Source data
/---
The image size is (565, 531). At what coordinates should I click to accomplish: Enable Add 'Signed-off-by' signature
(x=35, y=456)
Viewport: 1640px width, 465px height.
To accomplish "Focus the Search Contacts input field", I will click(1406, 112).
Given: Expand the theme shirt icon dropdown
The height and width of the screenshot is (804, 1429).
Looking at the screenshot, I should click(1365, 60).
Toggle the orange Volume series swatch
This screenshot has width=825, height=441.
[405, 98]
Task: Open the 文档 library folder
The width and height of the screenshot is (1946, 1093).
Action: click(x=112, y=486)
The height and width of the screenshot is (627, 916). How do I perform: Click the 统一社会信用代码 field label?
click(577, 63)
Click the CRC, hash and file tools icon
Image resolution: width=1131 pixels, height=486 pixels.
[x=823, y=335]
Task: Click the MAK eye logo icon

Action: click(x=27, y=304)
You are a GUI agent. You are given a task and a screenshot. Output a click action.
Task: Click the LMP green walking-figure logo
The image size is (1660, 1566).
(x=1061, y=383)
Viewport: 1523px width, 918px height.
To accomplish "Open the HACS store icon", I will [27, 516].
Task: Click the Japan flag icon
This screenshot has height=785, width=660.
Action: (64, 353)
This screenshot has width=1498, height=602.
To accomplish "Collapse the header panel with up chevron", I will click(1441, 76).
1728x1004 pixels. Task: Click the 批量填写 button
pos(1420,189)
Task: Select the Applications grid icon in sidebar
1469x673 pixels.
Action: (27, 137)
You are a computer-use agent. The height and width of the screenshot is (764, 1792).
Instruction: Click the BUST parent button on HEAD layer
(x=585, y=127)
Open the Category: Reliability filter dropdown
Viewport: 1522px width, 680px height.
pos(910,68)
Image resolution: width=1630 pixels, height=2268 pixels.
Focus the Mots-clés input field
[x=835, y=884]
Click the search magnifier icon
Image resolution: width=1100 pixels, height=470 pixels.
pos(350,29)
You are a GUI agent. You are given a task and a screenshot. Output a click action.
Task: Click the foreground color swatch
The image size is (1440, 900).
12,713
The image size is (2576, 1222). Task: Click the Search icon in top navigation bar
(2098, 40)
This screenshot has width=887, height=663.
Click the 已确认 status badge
\---
Give back the data exactly, with no line dropped.

:: Solved exercise ::
The image size is (565, 531). At what coordinates should I click to accomplish: Enable Add 'Signed-off-by' signature
(x=35, y=456)
Viewport: 1640px width, 465px height.
To accomplish "Focus the Search Contacts input field", I will click(1406, 112).
Given: Expand the theme shirt icon dropdown
The height and width of the screenshot is (804, 1429).
Looking at the screenshot, I should click(1365, 60).
Toggle the orange Volume series swatch
This screenshot has width=825, height=441.
[405, 98]
Task: Open the 文档 library folder
The width and height of the screenshot is (1946, 1093).
Action: click(x=112, y=486)
The height and width of the screenshot is (627, 916). How do I perform: Click the 统一社会信用代码 field label?
click(577, 63)
Click the CRC, hash and file tools icon
Image resolution: width=1131 pixels, height=486 pixels.
[x=823, y=335]
Task: Click the MAK eye logo icon

Action: click(x=27, y=304)
You are a GUI agent. You are given a task and a screenshot. Output a click action.
Task: Click the LMP green walking-figure logo
The image size is (1660, 1566).
(x=1061, y=383)
Viewport: 1523px width, 918px height.
To accomplish "Open the HACS store icon", I will [27, 516].
Task: Click the Japan flag icon
This screenshot has height=785, width=660.
Action: (64, 353)
This screenshot has width=1498, height=602.
To accomplish "Collapse the header panel with up chevron", I will click(1441, 76).
1728x1004 pixels. Task: Click the 批量填写 button
pos(1420,189)
Task: Select the Applications grid icon in sidebar
1469x673 pixels.
Action: (27, 137)
You are a computer-use agent. The height and width of the screenshot is (764, 1792).
Instruction: Click the BUST parent button on HEAD layer
(x=585, y=127)
Open the Category: Reliability filter dropdown
Viewport: 1522px width, 680px height.
pos(910,68)
Image resolution: width=1630 pixels, height=2268 pixels.
Focus the Mots-clés input field
[x=835, y=884]
Click the search magnifier icon
Image resolution: width=1100 pixels, height=470 pixels.
pos(350,29)
You are a GUI agent. You are given a task and a screenshot. Output a click action.
Task: Click the foreground color swatch
The image size is (1440, 900).
12,713
The image size is (2576, 1222). Task: Click the Search icon in top navigation bar
(2098, 40)
This screenshot has width=887, height=663.
Click the 已确认 status badge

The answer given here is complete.